Immune cell response to orthopedic and craniofacial biomaterials depends on biomaterial composition.

Materials for craniofacial and orthopedic implants are commonly selected based on mechanical properties and corrosion resistance. The biocompatibility of these materials is typically assessed in vitro using cell lines, but little is known about the response of immune cells to these materials. This study aimed to evaluate the inflammatory and immune cell response to four common orthopedic materials [pure titanium (Ti), titanium alloy (TiAlV), 316L stainless steel (SS), polyetheretherketone (PEEK)]. Following implantation into mice, we found high recruitment of neutrophils, pro-inflammatory macrophages, and CD4+ T cells in response to PEEK and SS implants. Neutrophils produced higher levels of neutrophil elastase, myeloperoxidase, and neutrophil extracellular traps in vitro in response to PEEK and SS than neutrophils on Ti or TiAlV. Macrophages co-cultured on PEEK, SS, or TiAlV increased polarization of T cells towards Th1/Th17 subsets and decreased Th2/Treg polarization compared to Ti substrates.

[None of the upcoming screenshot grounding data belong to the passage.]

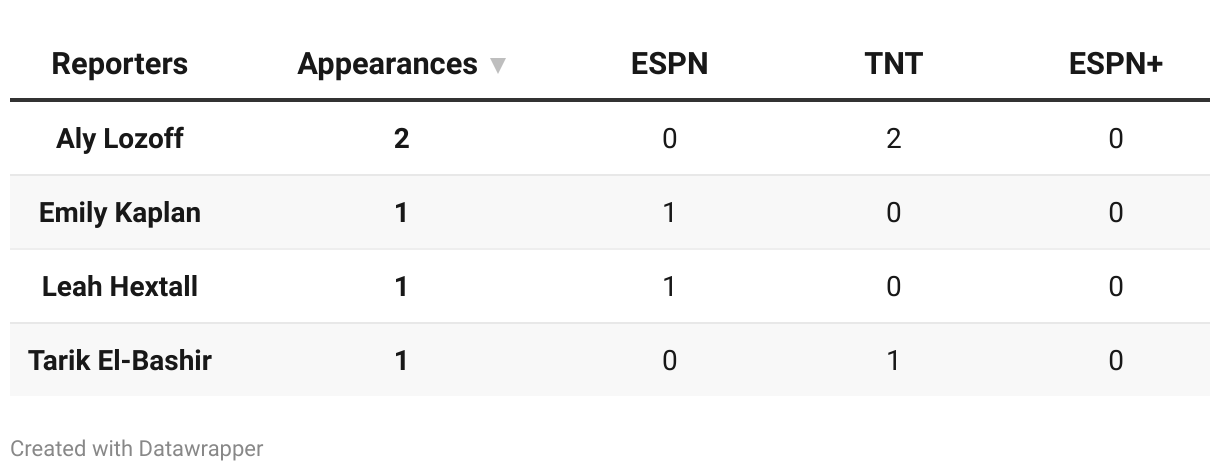Sort table by TNT column header

[893, 64]
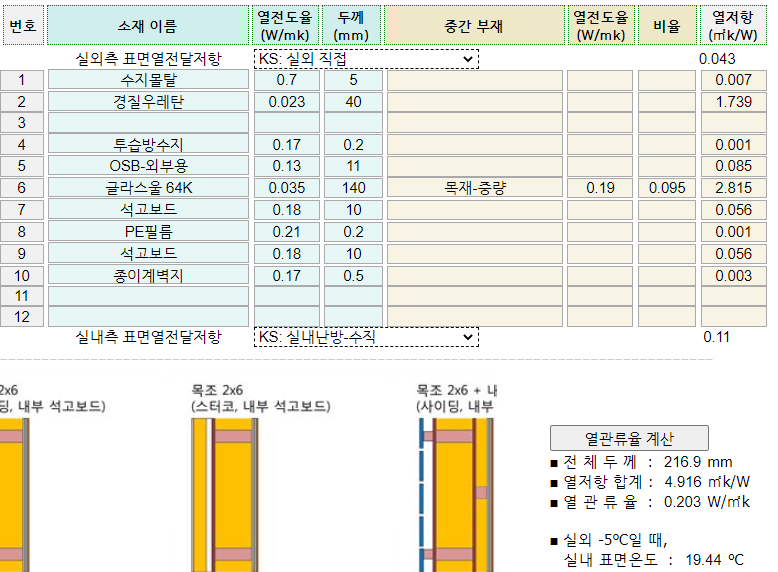The width and height of the screenshot is (778, 572).
Task: Expand the 실내측 표면열전달저항 dropdown
Action: tap(366, 337)
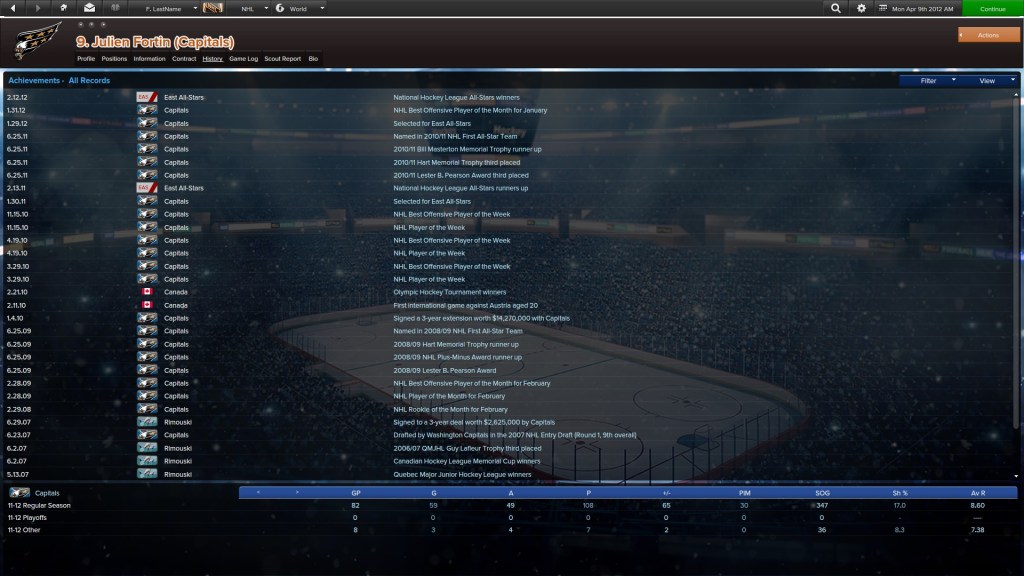Switch to the Game Log tab

tap(243, 59)
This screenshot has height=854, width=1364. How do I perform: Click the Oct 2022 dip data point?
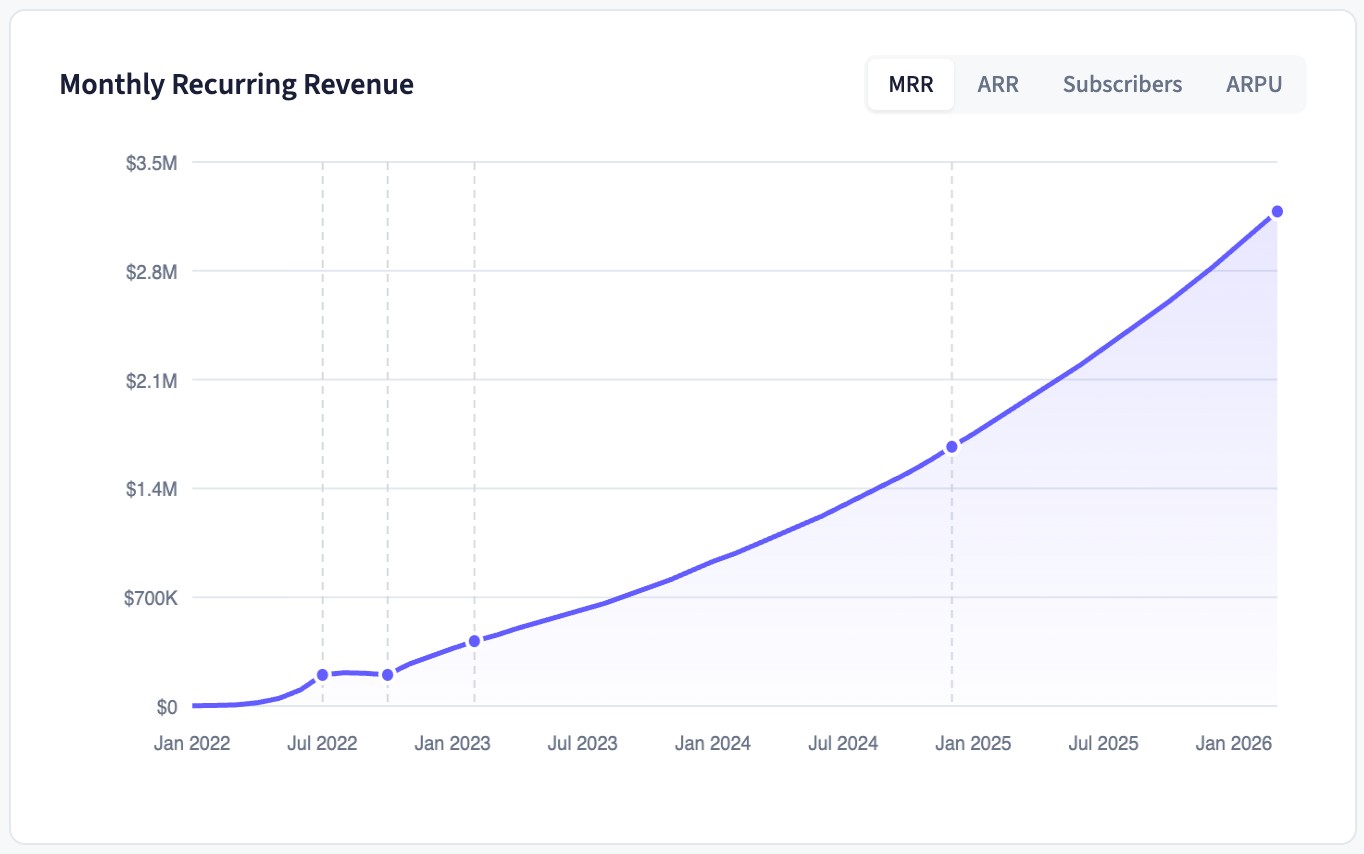[x=387, y=674]
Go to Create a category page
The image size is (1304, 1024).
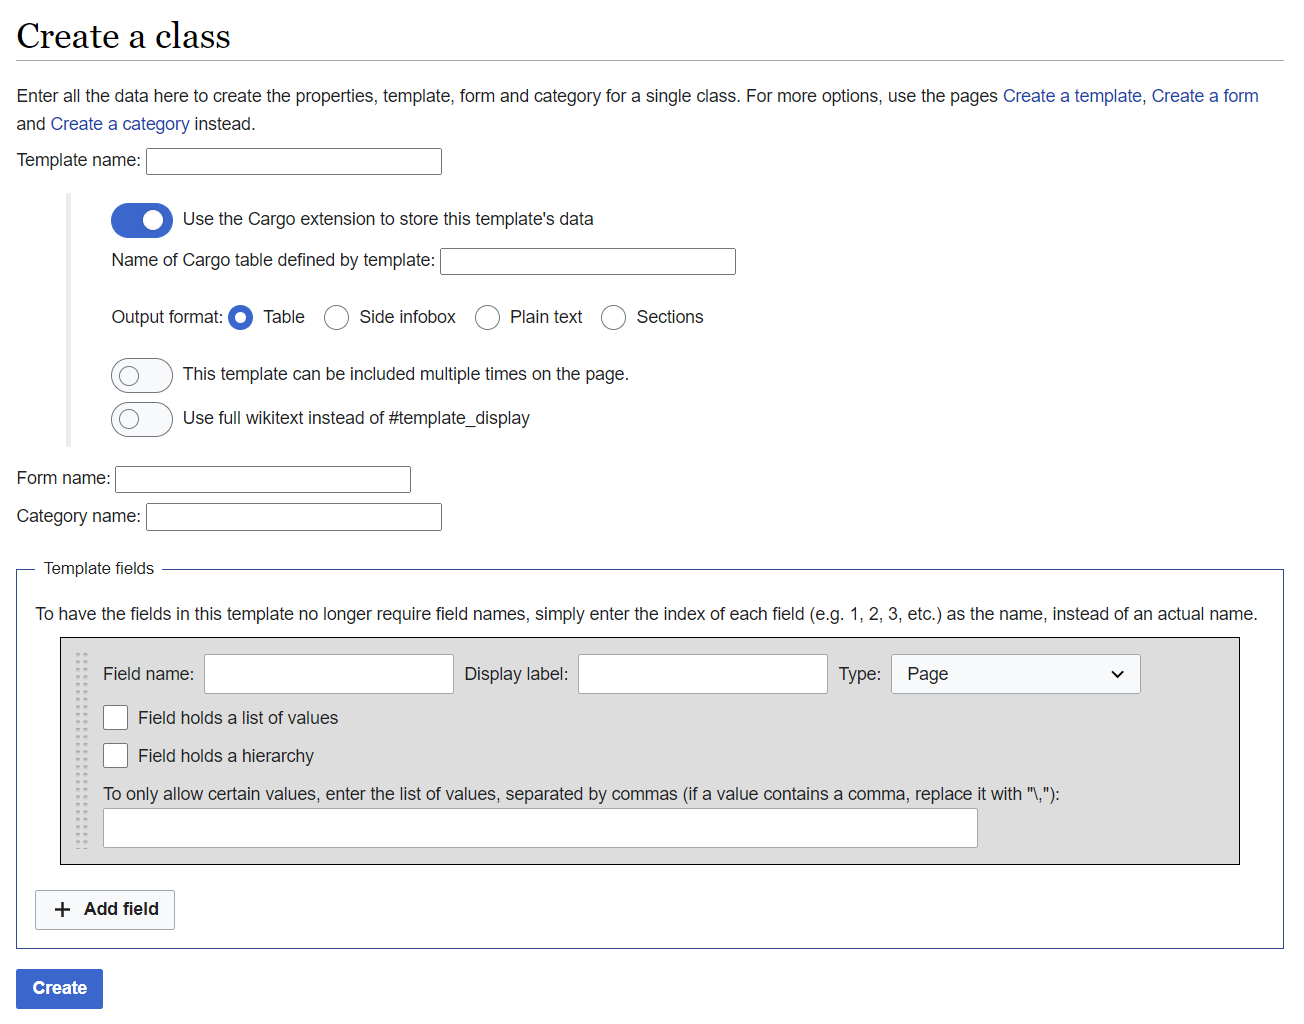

Although SS and PEEK are considered biocompatible materials, both induce a more robust inflammatory response than Ti or Ti alloy characterized by high infiltration of neutrophils and T cells, which may cause fibrous encapsulation of these materials. STATEMENT OF SIGNIFICANCE: Materials for craniofacial and orthopedic implants are commonly selected based on their mechanical properties and corrosion resistance. This study aimed to evaluate the immune cell response to four common orthopedic and craniofacial biomaterials: pure titanium, titanium-aluminum-vanadium alloy, 316L stainless steel, and PEEK. Our results demonstrate that while the biomaterials tested have been shown to be biocompatible and clinically successful, the inflammatory response is largely driven by chemical composition of the biomaterials.